Look for the word "click" in the data below, and copy every line that holds it.

#### Dataset entries ####

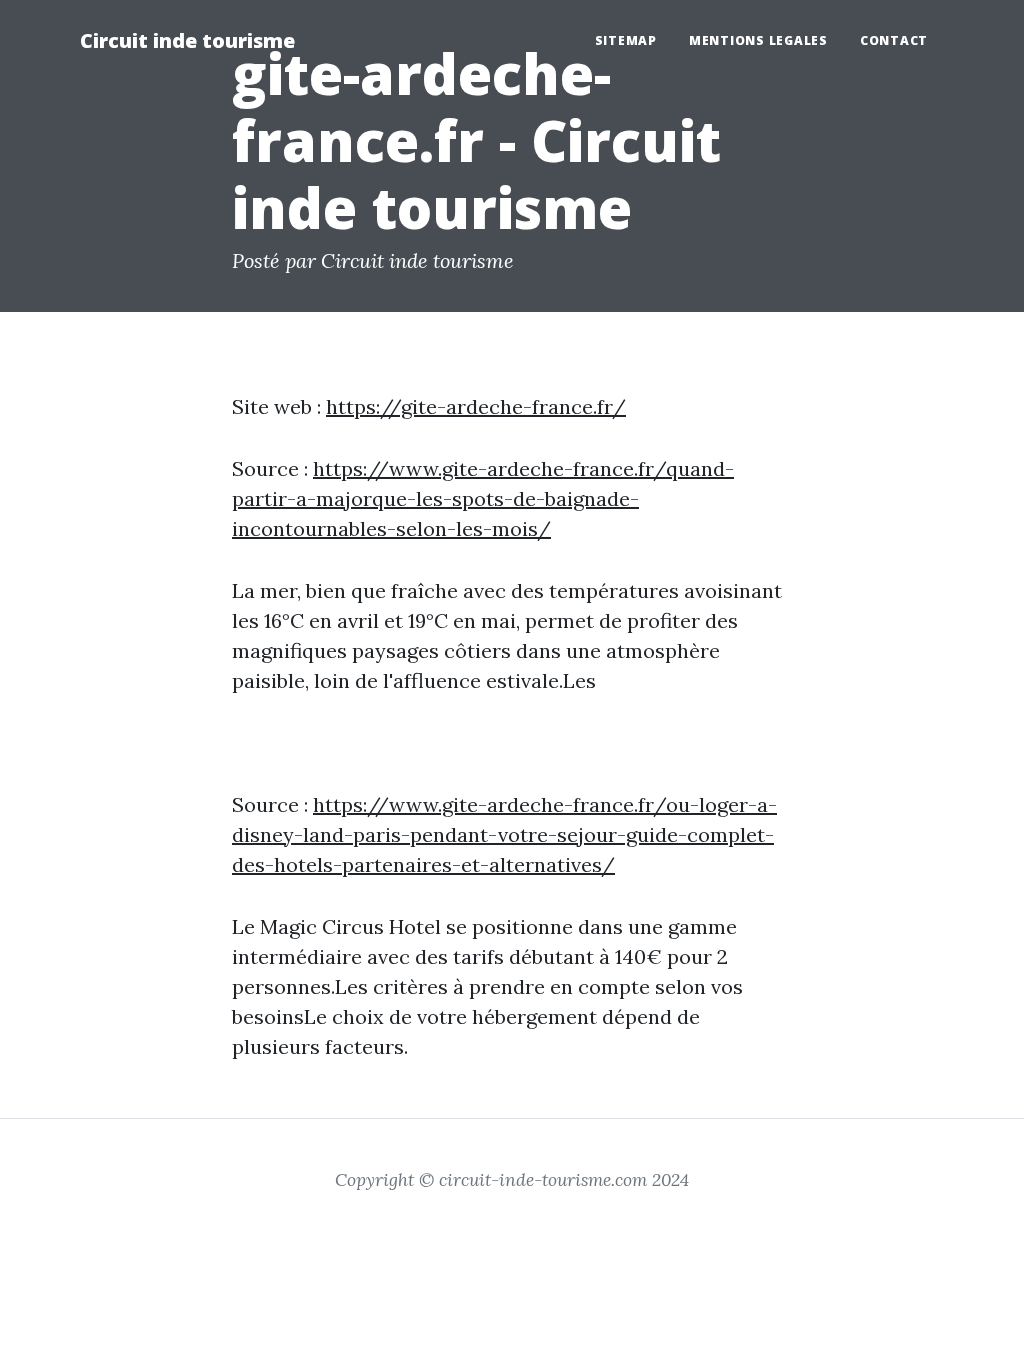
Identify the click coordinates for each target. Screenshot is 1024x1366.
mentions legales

####
#### Dataset entries ####

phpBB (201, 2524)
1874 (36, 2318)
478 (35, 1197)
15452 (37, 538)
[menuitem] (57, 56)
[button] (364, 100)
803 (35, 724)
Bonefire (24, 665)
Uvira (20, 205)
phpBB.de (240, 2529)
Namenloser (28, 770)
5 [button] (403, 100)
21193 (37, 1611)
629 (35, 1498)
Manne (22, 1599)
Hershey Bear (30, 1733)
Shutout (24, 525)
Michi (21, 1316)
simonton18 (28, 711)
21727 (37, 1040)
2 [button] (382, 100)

####
#### Dataset entries ####

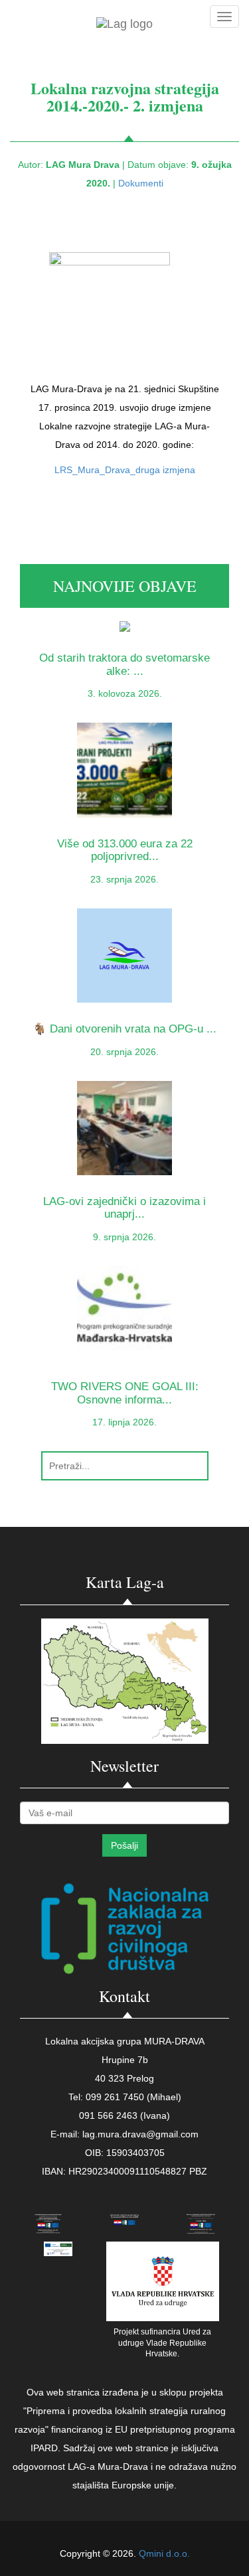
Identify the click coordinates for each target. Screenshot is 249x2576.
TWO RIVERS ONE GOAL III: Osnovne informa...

####

→ **Result for this exercise**:
Identify the click coordinates for each target. Screenshot is 1024x1366.
Identify the click coordinates for each target. Screenshot is 249x2576.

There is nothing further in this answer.